Never mind that carrying over the predominance of the team on the field, especially in light of another massive change via the sale of Miguel Almiron, was a tall order regardless of the coach. Hiring de Boer checked several boxes for a club looking to establish a dynasty in MLS and extend its reach around the world. It didn’t match with the prevailing style entrenched under Martino.
Five straight wins, five straight shutouts. It’s a record, but does it mean everything is right again with the champs? Four of the wins came against teams below the playoff line in their respective conferences, starting with a 1-0 victory over last-place Colorado on April 27. Only a 2-0 win against Toronto on May 8 stands out as impressive considering the quality of the opponent and the nature of the victory.
Modern soccer teams, even in parity-rich MLS, thrive through a combination of the system they play and the deployment of players within that system. If the two things mismatch, if the skillsets of the players don’t line up with the plan laid out by the coach, winning becomes difficult. Pure talent can overcome in certain circumstances, but the degree of difficulty rises dramatically.
De Boer tried something. It didn’t really work. He adjusted, moving an extra body into midfield. The team improved. That’s what good coaches do. All that’s left for those watching is to decide if the amount of time it took for de Boer to change his approach opens him up to criticism.

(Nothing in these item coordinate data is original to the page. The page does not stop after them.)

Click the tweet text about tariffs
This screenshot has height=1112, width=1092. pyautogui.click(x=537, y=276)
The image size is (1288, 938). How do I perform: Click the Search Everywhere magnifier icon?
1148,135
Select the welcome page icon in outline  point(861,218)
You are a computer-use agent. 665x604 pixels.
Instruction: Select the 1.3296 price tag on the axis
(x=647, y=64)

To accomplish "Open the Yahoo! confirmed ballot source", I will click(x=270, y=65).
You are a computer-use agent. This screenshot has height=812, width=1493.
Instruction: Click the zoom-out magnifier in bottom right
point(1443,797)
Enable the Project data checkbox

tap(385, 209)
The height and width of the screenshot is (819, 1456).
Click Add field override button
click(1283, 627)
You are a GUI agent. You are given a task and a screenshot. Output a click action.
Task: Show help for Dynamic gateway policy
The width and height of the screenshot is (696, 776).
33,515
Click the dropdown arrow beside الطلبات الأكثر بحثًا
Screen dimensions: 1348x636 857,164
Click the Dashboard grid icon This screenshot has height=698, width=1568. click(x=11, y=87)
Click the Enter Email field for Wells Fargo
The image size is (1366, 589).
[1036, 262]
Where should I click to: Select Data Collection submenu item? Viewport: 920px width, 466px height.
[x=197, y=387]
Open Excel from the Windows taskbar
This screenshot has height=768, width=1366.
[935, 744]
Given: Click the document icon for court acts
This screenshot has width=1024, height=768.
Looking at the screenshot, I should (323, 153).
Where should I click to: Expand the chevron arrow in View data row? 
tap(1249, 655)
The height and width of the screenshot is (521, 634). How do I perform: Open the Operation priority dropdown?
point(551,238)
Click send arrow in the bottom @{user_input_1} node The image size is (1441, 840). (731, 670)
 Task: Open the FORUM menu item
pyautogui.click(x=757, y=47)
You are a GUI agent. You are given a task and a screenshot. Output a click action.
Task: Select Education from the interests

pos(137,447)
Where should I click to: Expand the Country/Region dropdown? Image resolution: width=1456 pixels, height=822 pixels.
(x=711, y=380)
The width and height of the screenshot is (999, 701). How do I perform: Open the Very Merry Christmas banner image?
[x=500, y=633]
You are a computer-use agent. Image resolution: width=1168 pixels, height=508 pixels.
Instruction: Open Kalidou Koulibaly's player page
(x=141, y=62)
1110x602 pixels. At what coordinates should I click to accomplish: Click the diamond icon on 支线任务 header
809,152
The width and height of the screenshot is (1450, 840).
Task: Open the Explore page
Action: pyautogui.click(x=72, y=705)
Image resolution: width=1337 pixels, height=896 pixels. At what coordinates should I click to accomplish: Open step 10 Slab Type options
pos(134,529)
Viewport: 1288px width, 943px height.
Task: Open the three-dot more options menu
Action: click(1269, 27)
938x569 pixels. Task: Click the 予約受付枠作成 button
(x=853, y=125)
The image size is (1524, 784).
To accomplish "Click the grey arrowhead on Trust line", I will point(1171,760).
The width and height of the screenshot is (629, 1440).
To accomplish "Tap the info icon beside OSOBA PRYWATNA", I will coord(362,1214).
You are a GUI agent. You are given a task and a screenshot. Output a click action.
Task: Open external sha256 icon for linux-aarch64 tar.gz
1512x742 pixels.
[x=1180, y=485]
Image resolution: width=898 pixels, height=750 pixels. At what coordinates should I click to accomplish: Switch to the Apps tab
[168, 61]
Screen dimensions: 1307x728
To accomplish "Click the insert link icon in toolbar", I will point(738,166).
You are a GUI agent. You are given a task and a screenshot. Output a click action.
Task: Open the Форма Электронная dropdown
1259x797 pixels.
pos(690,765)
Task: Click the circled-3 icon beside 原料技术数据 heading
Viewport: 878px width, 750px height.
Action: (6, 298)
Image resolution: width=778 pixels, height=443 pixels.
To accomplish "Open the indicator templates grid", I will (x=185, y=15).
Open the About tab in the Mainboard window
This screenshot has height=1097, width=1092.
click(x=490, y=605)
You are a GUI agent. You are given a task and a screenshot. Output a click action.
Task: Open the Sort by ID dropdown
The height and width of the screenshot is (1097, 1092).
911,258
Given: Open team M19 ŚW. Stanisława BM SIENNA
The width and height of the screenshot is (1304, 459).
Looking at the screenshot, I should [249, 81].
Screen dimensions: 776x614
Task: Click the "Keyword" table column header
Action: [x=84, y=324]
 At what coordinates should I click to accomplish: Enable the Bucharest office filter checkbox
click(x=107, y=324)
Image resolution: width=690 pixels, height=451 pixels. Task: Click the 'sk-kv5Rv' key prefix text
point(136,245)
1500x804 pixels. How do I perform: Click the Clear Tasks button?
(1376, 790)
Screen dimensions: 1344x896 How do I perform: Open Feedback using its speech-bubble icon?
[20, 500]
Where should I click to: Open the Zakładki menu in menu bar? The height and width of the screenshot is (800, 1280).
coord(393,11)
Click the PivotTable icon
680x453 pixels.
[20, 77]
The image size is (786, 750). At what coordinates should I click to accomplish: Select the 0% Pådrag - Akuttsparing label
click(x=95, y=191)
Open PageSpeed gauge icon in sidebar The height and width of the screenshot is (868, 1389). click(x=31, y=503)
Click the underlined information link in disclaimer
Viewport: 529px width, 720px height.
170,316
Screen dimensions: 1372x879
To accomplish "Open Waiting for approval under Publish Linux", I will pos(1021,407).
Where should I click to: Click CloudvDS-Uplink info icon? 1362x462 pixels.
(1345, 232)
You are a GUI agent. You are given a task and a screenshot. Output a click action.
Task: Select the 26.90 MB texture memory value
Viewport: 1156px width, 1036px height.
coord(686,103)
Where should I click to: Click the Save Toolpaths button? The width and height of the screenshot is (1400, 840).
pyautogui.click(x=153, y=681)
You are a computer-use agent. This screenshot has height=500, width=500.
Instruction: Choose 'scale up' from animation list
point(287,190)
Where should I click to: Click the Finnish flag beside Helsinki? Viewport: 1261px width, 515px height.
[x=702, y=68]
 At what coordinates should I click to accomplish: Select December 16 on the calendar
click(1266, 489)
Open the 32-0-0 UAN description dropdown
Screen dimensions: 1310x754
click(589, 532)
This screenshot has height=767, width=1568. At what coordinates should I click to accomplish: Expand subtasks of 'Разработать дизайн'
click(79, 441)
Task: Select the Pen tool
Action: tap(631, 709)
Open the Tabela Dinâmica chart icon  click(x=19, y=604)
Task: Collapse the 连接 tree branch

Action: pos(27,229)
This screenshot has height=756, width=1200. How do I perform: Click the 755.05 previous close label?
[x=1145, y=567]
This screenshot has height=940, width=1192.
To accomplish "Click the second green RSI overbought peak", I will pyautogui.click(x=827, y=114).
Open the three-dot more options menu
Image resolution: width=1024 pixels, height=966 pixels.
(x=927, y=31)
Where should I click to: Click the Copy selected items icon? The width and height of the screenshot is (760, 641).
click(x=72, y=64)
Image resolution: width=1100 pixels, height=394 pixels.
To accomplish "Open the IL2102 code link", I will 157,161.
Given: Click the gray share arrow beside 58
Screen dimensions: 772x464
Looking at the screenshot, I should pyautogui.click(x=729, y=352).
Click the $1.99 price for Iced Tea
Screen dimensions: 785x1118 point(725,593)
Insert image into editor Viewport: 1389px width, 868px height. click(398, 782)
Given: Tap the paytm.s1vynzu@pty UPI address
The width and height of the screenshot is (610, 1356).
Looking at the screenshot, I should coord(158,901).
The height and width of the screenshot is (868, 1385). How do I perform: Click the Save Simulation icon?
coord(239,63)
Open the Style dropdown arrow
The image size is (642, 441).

The underlying numbers on Atlanta say that the club is actually underperforming in the results relative to the quality of the team’s play. That’s a good thing. It means that there’s still plenty of improvement possible. The goals will likely come because there are quality players in the lineup who are now better set up to be successful.
De Boer did get much of a grace period if he got one at all. Fans in Atlanta could not abide by a step back, being accustomed to the fun, winning team they watched play under Martino over two seasons. They certainly couldn’t abide by their team dropping to the foot of the table, new coach or not.
De Boer didn’t get a grace period, but perhaps he didn’t need one. Instead, he did what was needed to turn his team into a winner. MLS provided a grace period of its own, even in a place like Atlanta. The season is long, the playoff spots plentiful and climbing the standings only really requires a brief burst of good form.
It was never as bad at it seemed. De Boer had time because Atlanta’s leadership invested in him and had no intention of changing things. It’s only fair to give him his due. For now.